2. a. "Truth is for suckers" seems to be an admission that she was lying, which identifies her claim that "The real story of 7 1/2 is so evil that it could never be revealed to Americans raised on sitcoms and happy news anchors" as a violation of the maxim of quality, "Do not say that which you believe to be untrue." But "truth is for suckers" isn't that violation; it merely reveals that earlier remark as one. "Truth is for suckers" is a more serious violation: it smashes the impression of both cooperation and rationality in the conversation. It not only implicitly calls Craig a sucker; it implicitly announces that Craig would be a fool to believe anything Maxine says, because she isn't playing by any rules, scoffs at the rules, and does everything in her power to undo the rules.

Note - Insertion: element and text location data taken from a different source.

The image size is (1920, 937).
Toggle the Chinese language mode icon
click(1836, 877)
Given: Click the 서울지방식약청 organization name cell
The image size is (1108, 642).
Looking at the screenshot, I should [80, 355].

b. Since Craig has just introduced himself, told her his name, Maxine seems to be implying that he's as dreary as a frog—that people who introduce themselves are boring. It's probably more complicated than that, though, because the same poem would identify her as the "admiring bog," and she can't possibly by implying that. Most likely she isn't flouting maxims in order to convey some implicature, but simply being uncooperative and irrational, quoting Dickinson on a whim, in order to disrupt the conversation any way she can.

c. He's probably trying to impress her, and by impressing her, to hit on her. He spends the rest of the movie, in fact, trying to seduce her and, once he's accomplished that, to hold onto her, and once he's lost her, to get her back.

d. "I wouldn't know" is more uncooperative and irrational disruption. She is violating not only the maxims but the cooperative principle.